Ethiopia is fast becoming the most popular country to adopt from. Now that China has tightened things up and wait times are long, and Vietnam and Guatemala are closed due to corruption, people are switching to Ethiopia. This would be great news if it meant that only children who truly need families are being adopted, but unfortunately, that's just not the case. Frankly, I am shocked to read how many people will only consider healthy infants. And yes, I realize this has a small touch of "pot calls kettle black" to it, as we were requesting a baby, and a baby girl at that. I'd love to defend myself by saying that we were open to special needs, but the truth is that we would have remained on the waiting list for a healthy baby girl if no babies with special needs that we felt prepared to handle were in need of a family before we reached the top of the list.

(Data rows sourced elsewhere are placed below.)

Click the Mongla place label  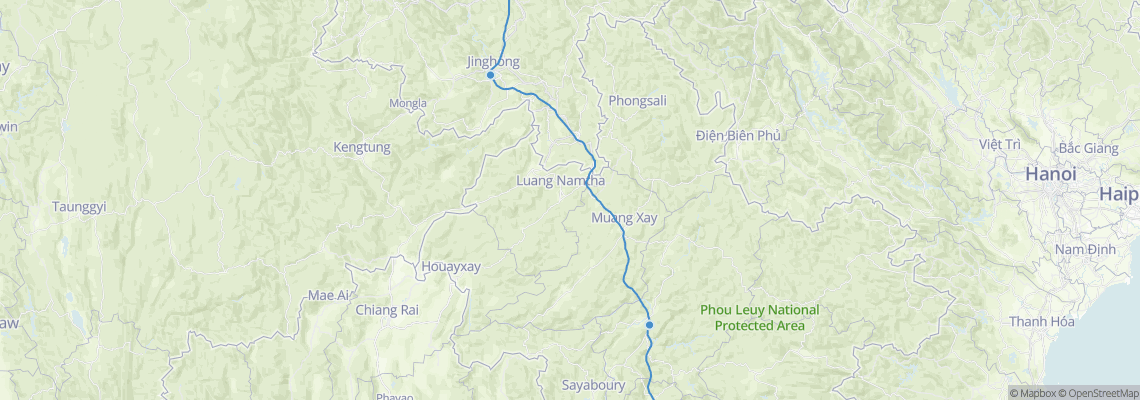[408, 103]
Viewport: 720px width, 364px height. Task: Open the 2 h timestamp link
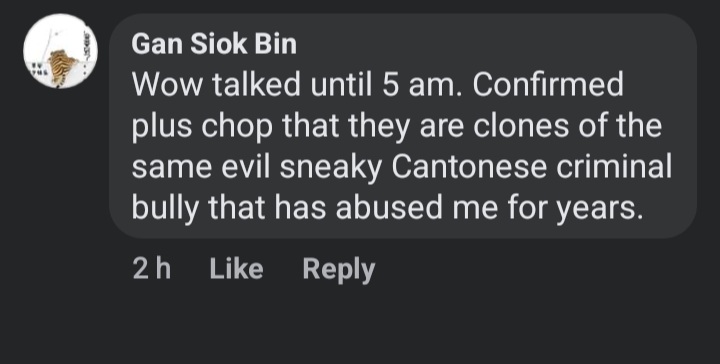coord(152,269)
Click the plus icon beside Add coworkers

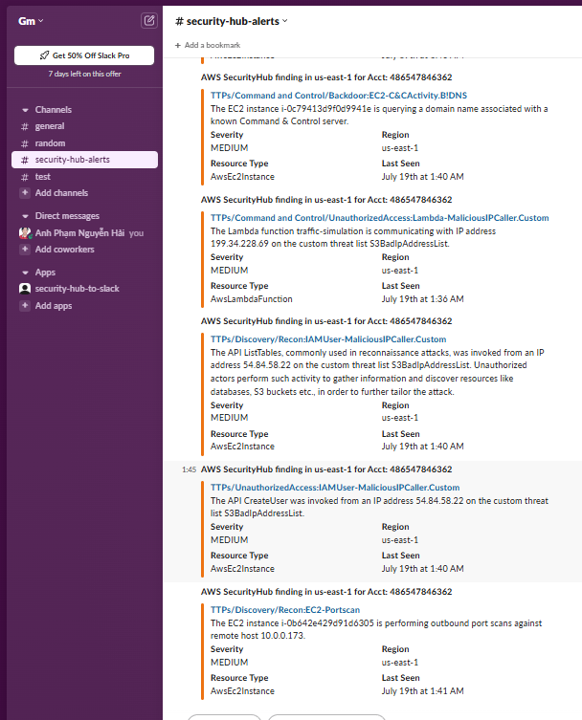25,249
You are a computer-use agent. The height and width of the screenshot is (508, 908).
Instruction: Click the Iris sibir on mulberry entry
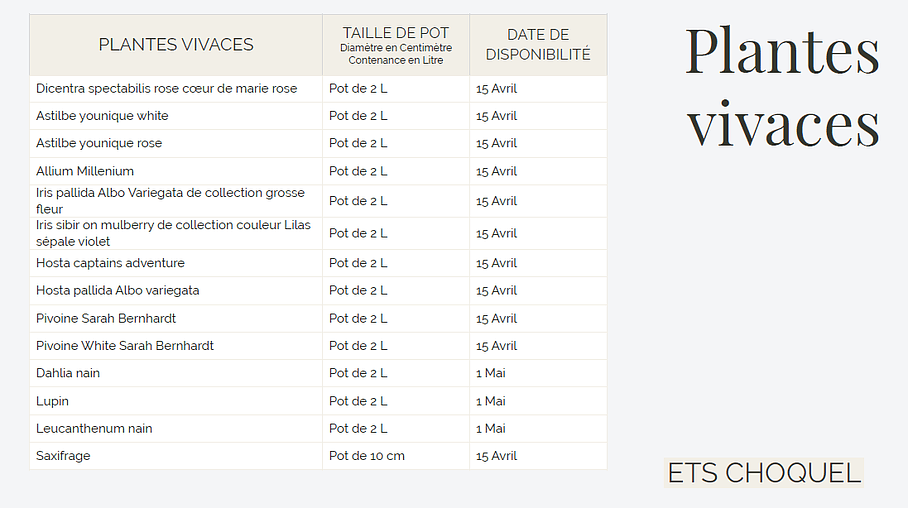pyautogui.click(x=173, y=233)
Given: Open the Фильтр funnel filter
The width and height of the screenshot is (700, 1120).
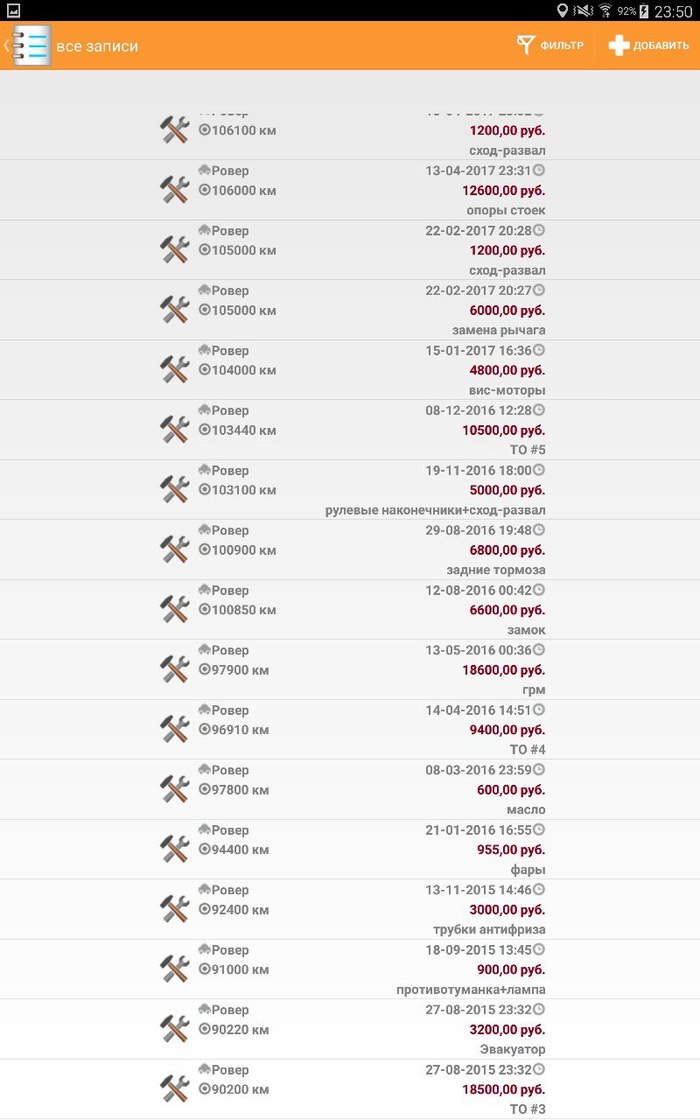Looking at the screenshot, I should pyautogui.click(x=549, y=46).
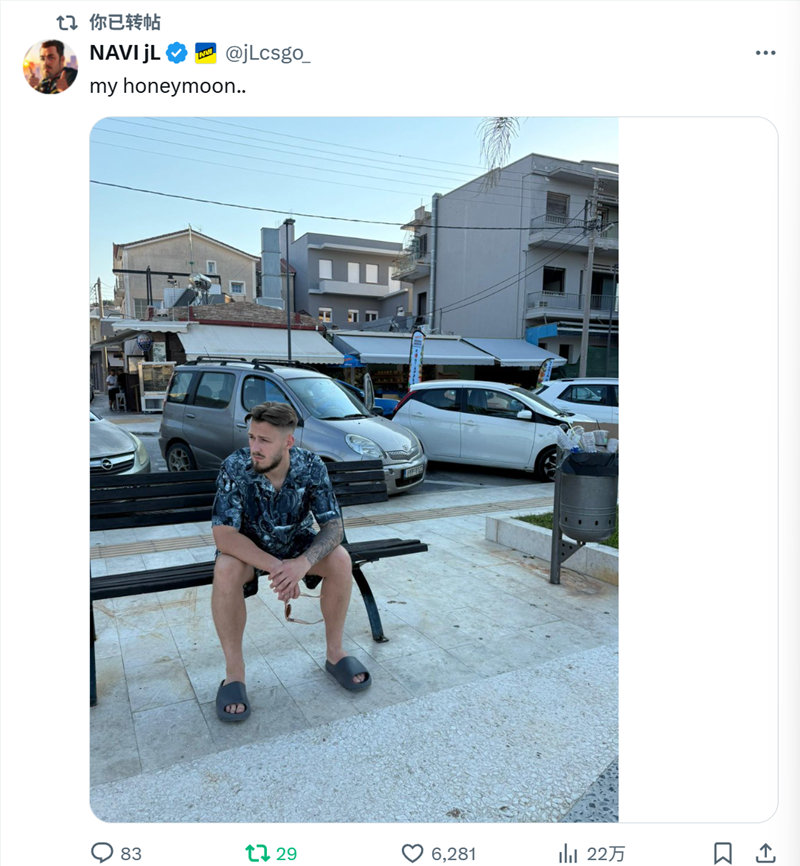Click the blue verified checkmark badge
Image resolution: width=800 pixels, height=866 pixels.
point(177,53)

I am mulling over what this means for us next time around. I am so overjoyed to be bringing home a three-year-old that I could see being open to, or maybe even preferring, the same age range the next time around. At the same time, I sometimes think I'd like to have a baby in our house, and I know that Jarod would, not to mention both sets of grandparents. But if our motives for adopting are truly to be a family to a child who needs one, then I think we may have to reevaluate what we are open to. There are some special needs that I don't quite feel prepared to handle just yet, and likewise Jarod has a couple of needs that he is not comfortable with yet. And I say "yet" because we both are open to our hearts and minds being changed by the time we are ready to adopt a second time.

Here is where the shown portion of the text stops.